EJERCICIOS →
**1)** Resume en dos oraciones el texto sobre el amor y el enamoramiento.
**2)** Prosigue el texto sobre el amor y el enamoramiento a partir de su última oración.

TEXTO FUENTE →
※ ※ ※
14 de febrero, San Valentín, día de los enamorados. Un día concebido no para celebrar el amor, sino para incentivar el consumo, como tantos otros días espurios nombrados bajo algún santo que pasaba por allí, con los que los que nos bombardean tratando de hacernos sentir mal si no regalamos algo caro a la persona amada, a la madre, al padre, o al vecino que vive al lado nuestro. Como si el amor a las personas amadas, estar enamorado, dependiera de que le regalemos objetos, y no respeto, atención o cariño. Un día en sí vacuo, como cualquier otra tonta excusa para el consumo sin sentido, pero nos proporciona el motivo perfecto para divagar un poco sobre ese fenómeno que acompaña a nuestra especie desde que nos dimos cuenta que no estamos hechos para vivir en soledad. Esa pasión tan devoradora de cualquier pizca de sentido común, que nos atonta y llamamos enamoramiento.

Cuidado con esa trascendencia romántica, que puede llevarnos a olvidar el carácter desinteresado, y concebir el amor como posesión. Si no mesuramos la pasión del enamoramiento caeremos en extremos problemáticos

El amor no siempre coincide, como sabiamente dice Dostoievski, con el enamoramiento. Al enamorarnos nos sentimos atraídos como una polilla a la luz, cegados, al menos parcialmente. El amor, idealmente, es un sentimiento de plenitud, que se caracteriza por la capacidad de empatizar con otro, con generosidad y desprendimiento, y es una afección, en el sentido más noble, más serena, donde la voluntad no abandona del todo a la razón. Enamorarse es una compulsión, un deseo exacerbado más cercano al encantamiento, y como tal es más efímero que el amor, por su propia naturaleza. Podemos enamorarnos y a la vez odiar, porque ambas son pasiones donde cuenta más el yo que el otro. El amor nos trasciende, en tanto posee un componente moral, desinteresado, todo lo contrario al enamoramiento, donde más veces de las debidas confundimos lo que deseamos, con aquello que ha de pertenecernos. Cuidado con esa trascendencia romántica, que puede llevarnos a olvidar el carácter desinteresado, y concebir el amor como posesión. Si no mesuramos la pasión del enamoramiento caeremos en extremos problemáticos. En términos del romántico Hegel: amor significa conciencia de mi unidad con otro, de manera tal que no estoy para mí aislado, sino que consigo mi autoconciencia al abandonar mi ser para sí y saberme como unidad mía con el otro y como unidad del otro conmigo. Una definición idealizada que contrasta con la devastadora versión de Unamuno: No hay verdadero amor sino en el dolor, y en este mundo hay que escoger o el amor, que es el dolor, o la dicha. Ni la una, ni la otra, tan comunes al enamoramiento, son buenas para nuestros corazones. Ya nos avisó el docto Agustín de Hipona que quien  no tiene celos no está enamorado. Triste destino nuestro si un sentimiento como el amor, que debiera hacernos salir de nuestro egocéntrico cascarón, se convierte en celos. Pasión destructora que solo puede cegarnos aún más y llevarnos a cometer estupideces en nombre del enamoramiento, como si ese sentimiento lo justificara todo.
※ ※ ※
DATOS →
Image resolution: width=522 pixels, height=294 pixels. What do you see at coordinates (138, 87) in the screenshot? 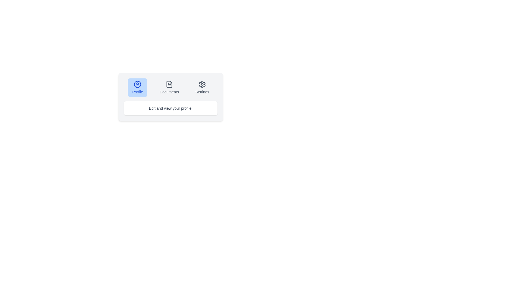
I see `the 'Profile' button, which is a rounded square with a light blue background and a blue user icon above the label 'Profile'` at bounding box center [138, 87].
※ ※ ※
RESPUESTAS →
**1)** El texto presenta San Valentín como un día pensado para fomentar el consumo y lo aprovecha para reflexionar sobre el enamoramiento. Distingue el amor, un sentimiento sereno, generoso y con un componente moral, del enamoramiento, una pasión efímera centrada en el yo que puede confundir el deseo con la posesión y convertirse en celos destructores.

**2)**
El amor que exige sacrificarse en una unidad idealizada con otro no es amor, es una entelequia absurda y destructiva. El amor que solo produce amargura o dolor, tampoco lo es. El amor es, o debiera ser, lo más parecido a una amistad sostenida en el tiempo que sobrevive a las inevitables heridas cauterizadas que toda relación conlleva

En pleno encantamiento del enamoramiento, que llevado al extremo se convierte en una parodia digna de esos memes tan edulcorados que provocarían un coma a un diabético, nos vemos desesperados por la atención del sujeto de nuestros deseos. La edad, la experiencia, el duro aprendizaje y conocimiento de nuestras emociones debería permitirnos llegar a una conclusión evidente: el amor no es un cuento romántico, nunca lo ha sido, a pesar de los relatos que toda la vida han pretendido hacerte creer. Amar y ser amado, ni puede, ni debe ser un éxtasis permanente, ni un doloroso sacrificio perpetuo. Eso es masoquismo, no amor. Según te vaya, correspondido o no,  podrás creer que Hegel o Unamuno tienen razón, pero estos dos extremos poco tienen que ver con la realidad de un amor entendido como desprendimiento del sí mismo. El amor que exige sacrificarse en una unidad idealizada con otro no es amor, es una entelequia absurda y destructiva. El amor que solo produce amargura o dolor, tampoco lo es. El amor es, o debiera ser, lo más parecido a una amistad sostenida en el tiempo que sobrevive a las inevitables heridas cauterizadas que toda relación conlleva. Heridas cicatrizadas al calor del respeto mutuo, y cuyas marcas son indelebles muestras de las risas y lágrimas compartidas. El amor no es eterno, porque nuestros sentimientos no lo son. Aceptar nuestra mortalidad nos hace humanos, y nos permite encontrar sentidos y disfrutar de la vida cada instante. Aceptar la finitud del amor nos permite amar respetando que ni somos, ni es bueno que seamos, una parodia de unidad con otro ser diferente. Podremos compartir camino el resto de nuestras vidas guiadas por el cariño mutuo, pero no somos uno, somos dos seres distintos. Amar no implica dejar de tener intereses, preocupaciones o sentimientos propios. Ni  implica tener el mismo destino o aspiraciones. Amar es aceptar una permanente y frágil negociación con otro ser para compartir aquello que en cada momento nos creamos capaces de ello. Amar es encontrar espacios en común con otro ser con sus intereses, tan importantes como los tuyos, y que en algún momento pueden divergir de tal manera que lo mejor para ambos sea seguir caminos diferentes. No es una tragedia, ni solo un final, también un principio.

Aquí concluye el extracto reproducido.